O colóquio é simples, mas de grande interesse, porque, não se sabe porque razão, Alexandrina parece duvidar, no início, que se trate verdadeiramente de Jesus — o que é compreensível visto ser frequentemente atacada violentamente pelo demónio que, algumas vezes chega a vestir-se como “anjo de luz” —, por isso se mostra circunspecta e as suas respostas são hesitantes...

 « Dá-me dor, dá, minha filha. Dá-me toda a reparação que te peço.
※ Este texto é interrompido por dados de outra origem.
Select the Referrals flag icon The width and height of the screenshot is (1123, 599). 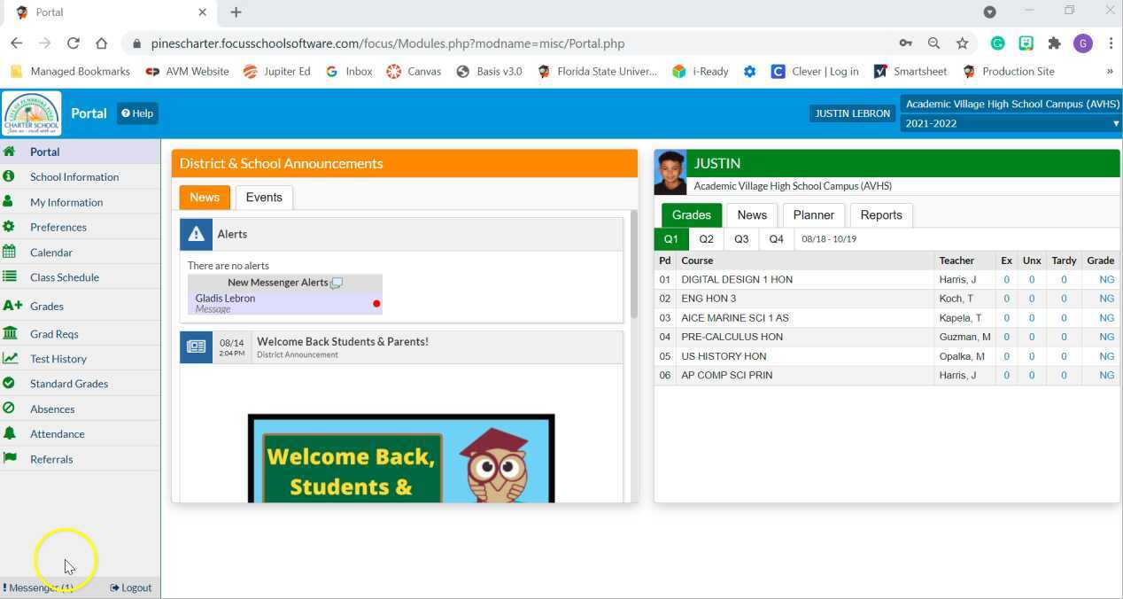pos(11,459)
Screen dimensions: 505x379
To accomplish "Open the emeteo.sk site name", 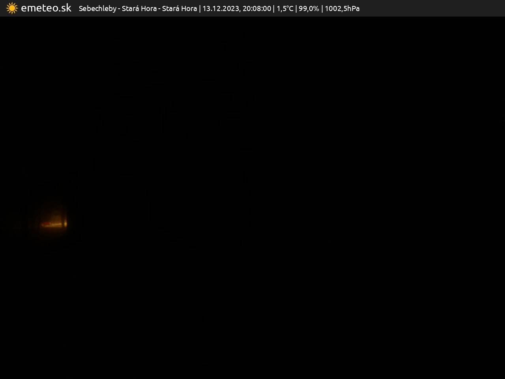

Tudo o que a tua alma vê, o que te faço sentir, é a realidade. Minha filha, minha filha, sofre tudo, tem pena do Coração Divino de Jesus. Sente bem, compenetra-te de quanto Eu sofro.

 Mas eu não posso, Jesus. Não aguento com a Vossa dor. Não posso sentir e não posso consentir o Vosso Coração Divino assim tão rasgado.

 Dá então ao teu Jesus, neste tempo de penitência, toda a reparação que Eu te peço.

 Custa-me, Jesus, a dar-Vos a resposta. Tende dó de mim. Não me deixeis iludir. Eu só quero reparar-Vos e não ofender-Vos. Não, Jesus, não, Jesus.

 É Jesus a afirmá-lo : dá-me toda a reparação no género que te tenho pedido, se não queres ver aquelas almas infelizes serem precipitadas no inferno.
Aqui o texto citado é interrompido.